• _WORK TO BE COMPLETED_
Beginning with the first line, please return the entries exactly through the line that contains "Open the bar", and leave out all later lines.

EXCERPTED DATA below:

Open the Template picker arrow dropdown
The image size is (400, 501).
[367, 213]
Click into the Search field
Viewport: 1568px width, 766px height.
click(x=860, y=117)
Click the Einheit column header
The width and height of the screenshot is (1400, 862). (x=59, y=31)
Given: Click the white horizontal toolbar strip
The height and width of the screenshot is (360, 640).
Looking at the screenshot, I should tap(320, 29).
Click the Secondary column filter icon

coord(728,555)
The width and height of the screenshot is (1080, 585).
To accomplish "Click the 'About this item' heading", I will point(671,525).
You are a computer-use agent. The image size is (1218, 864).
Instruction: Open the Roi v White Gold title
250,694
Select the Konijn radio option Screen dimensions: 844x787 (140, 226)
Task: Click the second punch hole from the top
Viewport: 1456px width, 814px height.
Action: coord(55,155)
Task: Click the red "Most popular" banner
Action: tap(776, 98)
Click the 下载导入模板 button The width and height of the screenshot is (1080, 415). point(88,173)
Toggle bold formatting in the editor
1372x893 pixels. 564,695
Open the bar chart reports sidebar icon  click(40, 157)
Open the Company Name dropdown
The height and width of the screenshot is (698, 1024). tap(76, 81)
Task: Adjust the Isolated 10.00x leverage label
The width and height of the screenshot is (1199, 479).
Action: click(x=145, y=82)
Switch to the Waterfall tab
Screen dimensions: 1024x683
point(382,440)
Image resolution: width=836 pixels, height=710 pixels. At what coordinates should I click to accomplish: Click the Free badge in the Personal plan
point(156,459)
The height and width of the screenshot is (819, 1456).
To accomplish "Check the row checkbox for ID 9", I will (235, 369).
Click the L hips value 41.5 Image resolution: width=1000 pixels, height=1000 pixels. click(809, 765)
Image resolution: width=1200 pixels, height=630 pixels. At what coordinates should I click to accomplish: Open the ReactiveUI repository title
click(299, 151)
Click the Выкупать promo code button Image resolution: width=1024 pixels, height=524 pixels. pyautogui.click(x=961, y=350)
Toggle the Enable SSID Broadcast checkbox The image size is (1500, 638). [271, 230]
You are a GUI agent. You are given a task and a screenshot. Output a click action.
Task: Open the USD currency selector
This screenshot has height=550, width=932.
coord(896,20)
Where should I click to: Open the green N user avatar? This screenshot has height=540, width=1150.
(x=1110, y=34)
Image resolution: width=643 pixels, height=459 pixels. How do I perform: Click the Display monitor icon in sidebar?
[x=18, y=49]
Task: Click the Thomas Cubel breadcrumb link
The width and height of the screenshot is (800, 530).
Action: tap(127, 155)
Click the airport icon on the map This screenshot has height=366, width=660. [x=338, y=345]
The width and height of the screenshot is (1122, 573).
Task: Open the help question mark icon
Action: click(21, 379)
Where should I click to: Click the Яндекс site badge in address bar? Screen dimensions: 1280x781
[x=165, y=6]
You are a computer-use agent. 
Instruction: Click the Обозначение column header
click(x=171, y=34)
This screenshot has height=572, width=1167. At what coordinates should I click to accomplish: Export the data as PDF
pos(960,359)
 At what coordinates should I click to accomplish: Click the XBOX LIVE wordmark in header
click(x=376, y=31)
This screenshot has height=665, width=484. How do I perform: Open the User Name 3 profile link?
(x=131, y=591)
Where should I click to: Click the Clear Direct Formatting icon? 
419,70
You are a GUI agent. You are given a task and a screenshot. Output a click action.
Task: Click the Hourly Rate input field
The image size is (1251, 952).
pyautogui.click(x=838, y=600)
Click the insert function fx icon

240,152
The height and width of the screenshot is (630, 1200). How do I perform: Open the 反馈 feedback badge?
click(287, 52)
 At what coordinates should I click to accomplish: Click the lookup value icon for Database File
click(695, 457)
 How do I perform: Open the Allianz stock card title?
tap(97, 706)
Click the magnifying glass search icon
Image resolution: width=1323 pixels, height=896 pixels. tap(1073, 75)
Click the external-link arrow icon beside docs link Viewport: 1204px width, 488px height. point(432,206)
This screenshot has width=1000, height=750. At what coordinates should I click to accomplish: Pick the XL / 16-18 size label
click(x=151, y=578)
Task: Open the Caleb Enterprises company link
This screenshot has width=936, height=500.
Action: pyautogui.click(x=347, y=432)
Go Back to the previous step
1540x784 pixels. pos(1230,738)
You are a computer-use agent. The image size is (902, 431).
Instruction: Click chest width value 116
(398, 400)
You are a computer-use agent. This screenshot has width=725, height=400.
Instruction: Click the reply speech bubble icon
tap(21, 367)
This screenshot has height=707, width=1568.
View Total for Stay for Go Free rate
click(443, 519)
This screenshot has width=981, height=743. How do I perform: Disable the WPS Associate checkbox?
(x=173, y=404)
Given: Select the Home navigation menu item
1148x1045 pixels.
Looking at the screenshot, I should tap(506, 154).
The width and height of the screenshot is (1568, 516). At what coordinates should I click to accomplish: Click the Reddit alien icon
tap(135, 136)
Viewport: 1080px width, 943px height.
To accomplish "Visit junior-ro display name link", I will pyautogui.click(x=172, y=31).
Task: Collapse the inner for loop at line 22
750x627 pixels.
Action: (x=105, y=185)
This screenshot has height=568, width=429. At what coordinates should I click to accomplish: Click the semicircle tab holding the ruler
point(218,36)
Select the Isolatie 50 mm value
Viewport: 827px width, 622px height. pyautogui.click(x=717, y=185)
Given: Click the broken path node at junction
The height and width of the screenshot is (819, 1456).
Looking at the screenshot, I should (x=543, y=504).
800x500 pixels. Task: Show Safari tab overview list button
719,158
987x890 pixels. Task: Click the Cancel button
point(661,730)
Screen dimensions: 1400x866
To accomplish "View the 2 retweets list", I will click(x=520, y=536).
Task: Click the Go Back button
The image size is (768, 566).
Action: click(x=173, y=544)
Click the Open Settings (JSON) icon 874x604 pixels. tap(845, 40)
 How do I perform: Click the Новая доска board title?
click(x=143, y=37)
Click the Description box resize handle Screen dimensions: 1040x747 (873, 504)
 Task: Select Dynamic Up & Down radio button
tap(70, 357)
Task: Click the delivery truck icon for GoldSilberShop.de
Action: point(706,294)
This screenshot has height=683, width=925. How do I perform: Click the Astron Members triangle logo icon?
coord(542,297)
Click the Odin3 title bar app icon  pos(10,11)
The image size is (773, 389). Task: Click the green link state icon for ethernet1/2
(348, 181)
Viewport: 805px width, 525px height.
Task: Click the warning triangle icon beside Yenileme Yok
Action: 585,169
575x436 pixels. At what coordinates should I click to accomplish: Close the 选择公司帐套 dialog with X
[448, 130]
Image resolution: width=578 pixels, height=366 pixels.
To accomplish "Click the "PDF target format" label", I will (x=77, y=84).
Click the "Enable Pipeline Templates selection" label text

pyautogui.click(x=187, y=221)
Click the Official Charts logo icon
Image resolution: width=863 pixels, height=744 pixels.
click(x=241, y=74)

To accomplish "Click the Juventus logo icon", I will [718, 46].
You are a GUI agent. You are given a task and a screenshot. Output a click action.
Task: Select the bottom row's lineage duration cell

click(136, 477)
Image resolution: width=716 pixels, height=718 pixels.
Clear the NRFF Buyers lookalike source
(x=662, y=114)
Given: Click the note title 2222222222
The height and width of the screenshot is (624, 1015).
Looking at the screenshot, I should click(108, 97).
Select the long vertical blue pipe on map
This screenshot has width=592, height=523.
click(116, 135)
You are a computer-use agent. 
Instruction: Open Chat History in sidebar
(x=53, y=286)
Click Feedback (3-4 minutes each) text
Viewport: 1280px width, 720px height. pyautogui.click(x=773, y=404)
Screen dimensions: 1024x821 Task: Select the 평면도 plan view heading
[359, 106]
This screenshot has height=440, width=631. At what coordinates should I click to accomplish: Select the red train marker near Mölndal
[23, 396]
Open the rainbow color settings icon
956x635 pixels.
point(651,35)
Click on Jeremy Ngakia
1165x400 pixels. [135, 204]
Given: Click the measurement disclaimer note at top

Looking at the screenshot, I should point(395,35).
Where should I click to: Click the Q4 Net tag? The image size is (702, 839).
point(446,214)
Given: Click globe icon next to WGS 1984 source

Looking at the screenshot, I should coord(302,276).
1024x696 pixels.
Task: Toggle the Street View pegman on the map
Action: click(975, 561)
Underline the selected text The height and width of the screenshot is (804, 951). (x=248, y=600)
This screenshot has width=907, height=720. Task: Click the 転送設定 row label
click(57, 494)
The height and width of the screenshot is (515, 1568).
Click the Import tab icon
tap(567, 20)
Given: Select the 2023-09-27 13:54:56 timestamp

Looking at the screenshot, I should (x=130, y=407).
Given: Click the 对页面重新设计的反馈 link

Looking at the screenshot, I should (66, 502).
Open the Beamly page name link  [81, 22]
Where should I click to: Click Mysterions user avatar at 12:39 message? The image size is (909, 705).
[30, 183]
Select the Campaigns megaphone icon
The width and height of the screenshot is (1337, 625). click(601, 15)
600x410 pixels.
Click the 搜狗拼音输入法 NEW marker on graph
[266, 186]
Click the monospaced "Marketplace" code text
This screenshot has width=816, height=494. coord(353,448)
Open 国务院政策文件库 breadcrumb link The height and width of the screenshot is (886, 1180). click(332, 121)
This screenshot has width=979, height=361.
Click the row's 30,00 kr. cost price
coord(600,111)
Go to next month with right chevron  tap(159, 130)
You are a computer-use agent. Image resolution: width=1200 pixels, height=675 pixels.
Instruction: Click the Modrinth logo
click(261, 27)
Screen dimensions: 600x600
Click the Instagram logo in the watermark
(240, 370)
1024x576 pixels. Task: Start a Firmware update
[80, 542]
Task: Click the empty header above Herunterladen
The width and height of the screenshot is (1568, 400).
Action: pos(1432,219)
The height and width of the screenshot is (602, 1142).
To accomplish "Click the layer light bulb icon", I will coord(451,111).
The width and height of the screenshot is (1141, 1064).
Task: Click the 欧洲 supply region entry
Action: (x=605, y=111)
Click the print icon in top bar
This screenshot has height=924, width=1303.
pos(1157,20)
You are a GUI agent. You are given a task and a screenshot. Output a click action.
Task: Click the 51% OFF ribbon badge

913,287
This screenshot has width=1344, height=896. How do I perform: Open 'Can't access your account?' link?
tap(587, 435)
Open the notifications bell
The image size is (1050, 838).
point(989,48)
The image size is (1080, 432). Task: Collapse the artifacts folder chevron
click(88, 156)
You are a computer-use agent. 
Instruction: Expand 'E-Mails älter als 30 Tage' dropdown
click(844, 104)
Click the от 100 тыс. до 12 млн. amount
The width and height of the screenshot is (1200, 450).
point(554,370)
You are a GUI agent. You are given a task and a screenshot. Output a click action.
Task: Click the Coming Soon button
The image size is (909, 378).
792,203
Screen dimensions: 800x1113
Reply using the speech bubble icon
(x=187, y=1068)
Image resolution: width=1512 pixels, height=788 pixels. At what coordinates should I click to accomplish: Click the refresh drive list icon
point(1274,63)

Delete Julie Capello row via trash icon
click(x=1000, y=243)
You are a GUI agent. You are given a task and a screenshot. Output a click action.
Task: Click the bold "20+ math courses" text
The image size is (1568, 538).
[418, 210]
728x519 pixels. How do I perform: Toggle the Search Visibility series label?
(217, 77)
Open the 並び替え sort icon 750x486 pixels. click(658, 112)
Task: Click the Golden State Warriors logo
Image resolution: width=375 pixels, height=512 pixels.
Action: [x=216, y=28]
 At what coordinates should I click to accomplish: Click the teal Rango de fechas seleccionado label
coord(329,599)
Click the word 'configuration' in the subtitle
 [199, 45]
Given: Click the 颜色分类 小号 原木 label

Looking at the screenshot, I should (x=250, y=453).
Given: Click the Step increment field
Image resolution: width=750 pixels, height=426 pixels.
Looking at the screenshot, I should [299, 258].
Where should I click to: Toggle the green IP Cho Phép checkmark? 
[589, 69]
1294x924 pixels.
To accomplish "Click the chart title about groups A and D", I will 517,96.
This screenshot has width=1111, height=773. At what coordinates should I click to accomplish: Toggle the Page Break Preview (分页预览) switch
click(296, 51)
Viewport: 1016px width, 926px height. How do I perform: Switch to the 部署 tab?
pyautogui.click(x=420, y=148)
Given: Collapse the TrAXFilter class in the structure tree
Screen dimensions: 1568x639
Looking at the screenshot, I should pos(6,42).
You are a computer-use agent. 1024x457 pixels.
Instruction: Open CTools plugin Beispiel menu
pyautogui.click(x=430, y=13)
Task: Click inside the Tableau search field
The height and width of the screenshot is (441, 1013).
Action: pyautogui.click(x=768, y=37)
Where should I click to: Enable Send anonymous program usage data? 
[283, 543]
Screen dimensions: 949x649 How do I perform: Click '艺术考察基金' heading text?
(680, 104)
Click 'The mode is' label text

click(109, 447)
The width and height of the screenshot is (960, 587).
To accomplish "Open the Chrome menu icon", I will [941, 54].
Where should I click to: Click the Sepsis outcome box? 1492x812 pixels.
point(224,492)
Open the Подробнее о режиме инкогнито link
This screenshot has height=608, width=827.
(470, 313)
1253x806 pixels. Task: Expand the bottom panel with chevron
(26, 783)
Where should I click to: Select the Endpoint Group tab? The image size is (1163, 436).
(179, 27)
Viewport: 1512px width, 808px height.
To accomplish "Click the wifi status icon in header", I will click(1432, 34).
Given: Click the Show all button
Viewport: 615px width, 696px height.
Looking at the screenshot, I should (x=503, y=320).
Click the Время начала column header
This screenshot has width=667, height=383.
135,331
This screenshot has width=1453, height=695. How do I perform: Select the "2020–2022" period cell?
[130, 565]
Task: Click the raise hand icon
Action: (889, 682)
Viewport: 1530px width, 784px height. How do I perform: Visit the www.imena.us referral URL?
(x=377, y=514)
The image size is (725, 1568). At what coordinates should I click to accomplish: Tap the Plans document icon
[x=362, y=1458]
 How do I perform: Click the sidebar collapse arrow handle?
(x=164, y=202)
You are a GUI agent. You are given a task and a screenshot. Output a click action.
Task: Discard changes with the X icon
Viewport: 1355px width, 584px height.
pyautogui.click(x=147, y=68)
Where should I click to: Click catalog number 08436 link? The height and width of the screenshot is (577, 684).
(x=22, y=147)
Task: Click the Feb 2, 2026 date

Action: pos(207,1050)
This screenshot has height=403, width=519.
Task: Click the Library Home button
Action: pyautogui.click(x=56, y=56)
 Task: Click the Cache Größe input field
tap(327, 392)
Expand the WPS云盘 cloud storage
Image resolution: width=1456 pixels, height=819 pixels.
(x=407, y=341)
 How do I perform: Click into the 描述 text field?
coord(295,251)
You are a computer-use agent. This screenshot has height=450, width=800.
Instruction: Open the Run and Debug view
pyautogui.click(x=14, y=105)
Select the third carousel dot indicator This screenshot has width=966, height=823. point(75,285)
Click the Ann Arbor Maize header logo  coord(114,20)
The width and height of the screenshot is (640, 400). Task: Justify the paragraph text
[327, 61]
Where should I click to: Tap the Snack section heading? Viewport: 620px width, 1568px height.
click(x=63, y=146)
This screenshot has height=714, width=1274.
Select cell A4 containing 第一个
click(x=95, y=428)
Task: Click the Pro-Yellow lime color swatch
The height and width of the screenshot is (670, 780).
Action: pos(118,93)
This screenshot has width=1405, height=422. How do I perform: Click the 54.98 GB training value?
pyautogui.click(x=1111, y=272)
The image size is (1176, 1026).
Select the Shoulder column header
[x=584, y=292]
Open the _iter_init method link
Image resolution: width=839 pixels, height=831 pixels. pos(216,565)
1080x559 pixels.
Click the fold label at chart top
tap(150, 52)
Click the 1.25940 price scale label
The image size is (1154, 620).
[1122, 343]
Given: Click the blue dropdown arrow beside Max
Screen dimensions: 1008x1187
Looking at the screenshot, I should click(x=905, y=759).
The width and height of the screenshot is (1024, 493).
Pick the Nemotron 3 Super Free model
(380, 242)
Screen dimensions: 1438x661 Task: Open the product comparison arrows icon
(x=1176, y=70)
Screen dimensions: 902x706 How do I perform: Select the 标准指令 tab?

End of EXCERPTED DATA.

• _WRITTEN RESPONSE_
Open the Template picker arrow dropdown
The image size is (400, 501).
[367, 213]
Click into the Search field
Viewport: 1568px width, 766px height.
click(x=860, y=117)
Click the Einheit column header
The width and height of the screenshot is (1400, 862). (x=59, y=31)
Given: Click the white horizontal toolbar strip
The height and width of the screenshot is (360, 640).
Looking at the screenshot, I should tap(320, 29).
Click the Secondary column filter icon

coord(728,555)
The width and height of the screenshot is (1080, 585).
To accomplish "Click the 'About this item' heading", I will point(671,525).
You are a computer-use agent. The image size is (1218, 864).
Instruction: Open the Roi v White Gold title
250,694
Select the Konijn radio option Screen dimensions: 844x787 (140, 226)
Task: Click the second punch hole from the top
Viewport: 1456px width, 814px height.
Action: coord(55,155)
Task: Click the red "Most popular" banner
Action: tap(776, 98)
Click the 下载导入模板 button The width and height of the screenshot is (1080, 415). point(88,173)
Toggle bold formatting in the editor
1372x893 pixels. 564,695
Open the bar chart reports sidebar icon  click(40, 157)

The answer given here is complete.